Guy Montag is the protagonist of Fahrenheit 451, he is roughly thirty years old and is a
firefighter. He considers his work a "vocation", but he will change his point of view when a girl,
his neighbor, will make him reflect on the values ​of a society that does not allow freedom of
expression as well as the spread of culture. This will be a turning point for him: he starts
becoming aware of the sad reality that surrounds him, until another episode causes him to
finally give in: an elderly woman lets herself be burned with her house rather than living
without books. All this ignites in him new curiosities that slowly push him to radically change
his life. His open mind to innovations and changes is able to listen to the people who are
making a decisive turn in his life, also going through moments of insecurity and doubt. Guy is
a character who evolves over the course of the story: from the beginning, in which he is proud
of his profession, to the conclusion, when, having broken the link with his past life, he finds
true happiness in reading. This turning point comes with his determination and his courage
that will leave no room for past doubts to make a risky but fundamental choice for his future.

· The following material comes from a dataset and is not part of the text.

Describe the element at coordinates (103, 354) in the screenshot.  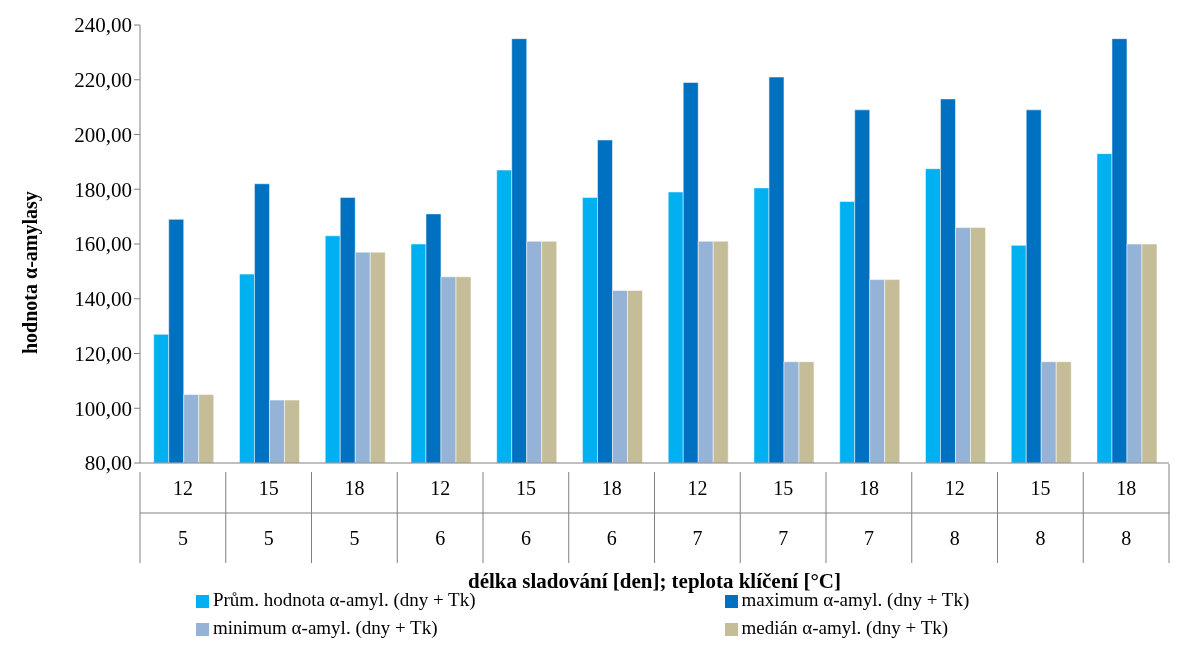
I see `y-tick-label: 120,00` at that location.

Clarisse McClellan is Guy's new neighbor. She is a strange girl for that society, in which she
is defined as "crazy", but very special for the protagonist. She insinuates doubts and
perplexities on which Montag has never had the opportunity to reflect. First she realizes his
actual unhappiness despite him being introverted. Precisely these doubts about people's
superficiality set the protagonist's profound change in motion. She is a simple person, but
deep in soul and a little curious: she likes nature, smells, observing people and things. It
seems strange in the eyes of those people, because, unlike the majority, she prefers to talk to
others and confide in each other rather than watching television. She has questions about the
past, a different era that contrasts with the sad reality that is being experienced in the novel,
and shows Guy how insignificant life is without books, sources of culture and profound
reflections. At a certain point in the story Clarisse dies, Montag believes that she has been
killed by that oppressive society.

Mildred is Guy's wife. Unlike her husband, Mildred is fully compliant with the society in which
she lives: she spends most of her time watching television and in particular “the family”, a
program with which the viewer can interact, creating a bond of participation and common
harmony. She is a superficial woman tied to material goods, used to achieve only temporary
pleasure: she even sleeps with radio receivers in her ears to listen to music continuously.

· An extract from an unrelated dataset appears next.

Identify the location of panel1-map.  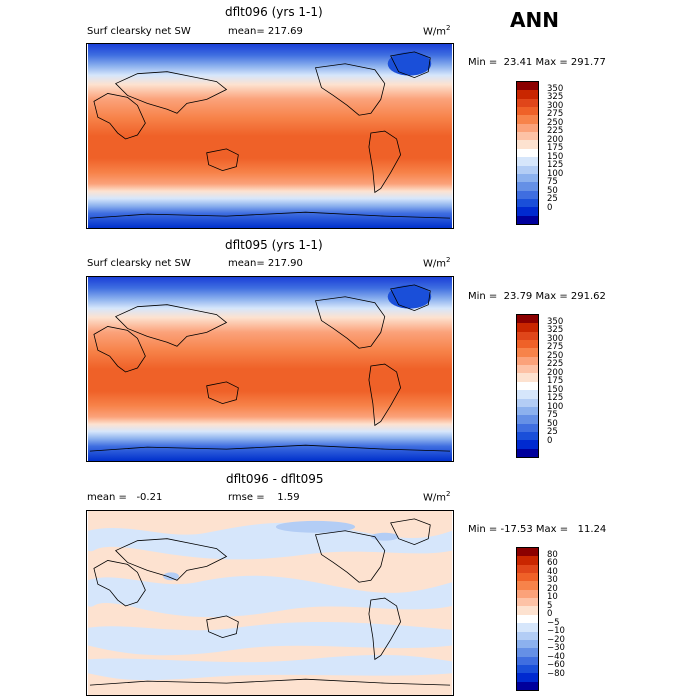
(270, 136).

Mildred takes sleep medications, to the point that she sometimes overdoes it and passes out,
alarming Guy. When Montag brings the books into the house, Mildred fails to understand their
value. Afraid of the consequences that could happen if her husband were found in
possession of books, she is the one who reports him to the fire brigade.

Faber is an elderly professor forced by the new society to leave his job. Faber undergoes a
measure aimed at preventing the spread of culture, considered an evil for the population,
which they want to keep in ignorance. Faber is a lover of literature and deeply believes that
books are very useful tools for forming the culture of readers, but at the same time he claims
the possibility of interrupting and forgetting them, unlike the suffering of men which cannot be
forgotten. In the novel he becomes friend and helper of Montag: he helps him to understand
the real meaning of the books, as well as the defects and absurdities of that world,
transmitting to him new ideals of life.

Beatty is the captain of the fire brigade. He trusts Montag and his abilities to do his job. He
soon realizes the change that the protagonist is undergoing, because all the firefighters in
their career have a moment of hesitation and doubts. For this reason he tries to convince him
to return to the right path and to follow the values of the society in which they live. He shows
Montag the true happiness that is not found in books, but which must be enjoyed in practical
life, making use of the goods that surround him; He urges him not to listen to Clarisse's
words, but to keep anchored to material life, to superficiality. In his speeches he appears very
persuasive and consistent with his principles.